I try not to share this opinion around much. Or at all. The people who know me already think I’m strange. Why give them even more reason to believe this? Because it seems like everyone out there loves New Year’s. It seems like everyone is excited and happy about a new year. It seems like everyone finds the ability to shake off the crap from the previous year, take a deep breath, and make a fresh start. Everyone except me.

It doesn’t help that January is my least favorite month. I pretty much hate January, too. It’s long. And dull. And full of gray skies and rain. Or snow or sleet, depending on where you live. It’s cold — not that I mind cold. That’s the one thing I actually like about January. But it’s also dark, with short days that seem to pass me by before I even realize it’s happening.

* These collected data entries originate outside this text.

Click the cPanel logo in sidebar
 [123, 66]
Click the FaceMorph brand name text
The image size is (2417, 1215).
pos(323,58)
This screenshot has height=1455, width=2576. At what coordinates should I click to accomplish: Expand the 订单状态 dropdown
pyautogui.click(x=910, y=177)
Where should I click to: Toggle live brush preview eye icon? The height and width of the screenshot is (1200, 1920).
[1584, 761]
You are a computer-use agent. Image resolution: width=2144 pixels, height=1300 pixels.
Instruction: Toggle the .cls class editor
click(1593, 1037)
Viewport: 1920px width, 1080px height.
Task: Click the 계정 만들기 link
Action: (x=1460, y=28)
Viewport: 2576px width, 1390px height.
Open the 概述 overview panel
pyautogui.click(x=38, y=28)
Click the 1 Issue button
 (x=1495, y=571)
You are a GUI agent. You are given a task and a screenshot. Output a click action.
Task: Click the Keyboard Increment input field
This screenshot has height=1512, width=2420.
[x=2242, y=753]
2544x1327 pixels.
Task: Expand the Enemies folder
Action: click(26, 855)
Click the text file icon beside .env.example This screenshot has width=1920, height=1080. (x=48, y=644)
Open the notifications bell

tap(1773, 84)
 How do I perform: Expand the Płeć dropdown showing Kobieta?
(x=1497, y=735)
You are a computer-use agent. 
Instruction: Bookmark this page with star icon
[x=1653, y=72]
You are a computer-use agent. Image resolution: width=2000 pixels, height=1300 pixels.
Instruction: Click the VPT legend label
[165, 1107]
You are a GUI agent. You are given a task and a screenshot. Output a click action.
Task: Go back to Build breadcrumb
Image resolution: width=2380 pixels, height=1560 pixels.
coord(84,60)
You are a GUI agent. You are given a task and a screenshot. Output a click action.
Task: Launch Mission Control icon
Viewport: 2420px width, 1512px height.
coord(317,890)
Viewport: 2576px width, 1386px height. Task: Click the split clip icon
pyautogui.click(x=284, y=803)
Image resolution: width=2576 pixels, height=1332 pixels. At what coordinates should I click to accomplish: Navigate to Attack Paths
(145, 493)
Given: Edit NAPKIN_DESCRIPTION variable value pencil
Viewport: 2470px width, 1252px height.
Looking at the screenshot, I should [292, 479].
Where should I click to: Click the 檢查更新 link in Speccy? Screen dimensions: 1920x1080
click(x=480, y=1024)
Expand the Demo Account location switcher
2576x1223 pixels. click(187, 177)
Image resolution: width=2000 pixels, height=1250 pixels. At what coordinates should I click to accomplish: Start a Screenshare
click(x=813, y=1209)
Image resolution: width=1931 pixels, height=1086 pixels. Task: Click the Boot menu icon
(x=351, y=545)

But here’s the thing: January is going to come and go, whether I like it or not. The new year is going to come, too. And it’s going to do whatever the hell it wants with my life, whether I like it or not. For the record, I mostly don’t like it. I haven’t liked it for the past three years. But the universe … and the new years … don’t seem to be listening. Or, perhaps, they just don’t care. I don’t know. January is going to close in on me. I know this. It already has. It will push on me and weigh me down until I feel uncomfortable and upset and like I can’t breathe. After several years of therapy, I know this is depression talking. I know this is depression, stalking me and making room for itself in my life once again.

So, what do I do? Do I just sit down and throw up my hands and say, “Whatever”? Believe it or not, doing nothing feels like an incredibly attractive option right now. But I can’t trust that. Because that’s depression, too.

Or do I give January the finger and fight to take back control of my life and my feelings and my thoughts? It feels too hard and like too much. It feels like this will take a huge amount of effort, and it feels like it’s just not worth it. It feels like I’m not worth it.

But I am. I am worth it. I have to remind myself of this — every day. I’ve been avoiding this blog since November and my rather spectacular NaNo failure. I tried to put a positive spin on it. I tried to remind myself there were a lot of other things going on in my life at that time, so it made sense that I would fail. Instead, I hear that little voice whispering into the still silence of my soul: You are a failure. Your creativity is dead. Your ability is dead. You will never succeed. You will never be anything. You will never matter. It’s so easy to listen to that voice. I mean, in the moment, everything that voice says makes absolute, perfect sense. Because the voice is me and it’s only telling me what I already know … what I already feel, right down to the very core of my being.


I love this blog. I love sitting down and rambling away with my thoughts and feelings. I swore to myself that this blog would not die. And yet, here I am, heading into 2018 and feeling like my beloved blog and my creative spirit are both on life support. Like they are both gasping their last breath while I stand by, feeling helpless and wondering what I can do to stop it. I hate the way I feel. I hate the indecisive, pathetic, whiny person I have become. I wish I was as strong as people think I am. But the truth is that I’m not. The last 3 years have proven this to me. And so, I’m sitting here at 11 PM, typing out words that will soon head out into the ether. I am thinking too many thoughts. I am wishing for too many things. I am feeling too many fears.

But I’ve also decided what I will do. I will write. I will stop hiding from things that are unhappy and unpleasant in my life. I will stop keeping my feelings to myself. I have a blog, for pity’s sake! Why haven’t I talked about any of this up until now? Why have I chosen, instead, to leave my blog dormant for months at a time, waiting until I had something nice or pretty or funny to say? The fact is that I haven’t felt very nice or pretty or funny for a long time. And that’s okay. I mean, it’s not okay … but you get the idea. It’s not something I need to hide.

Because a new year is here. It’s time for me to shake off the crap from the previous year, take a deep breath … And make a fresh start.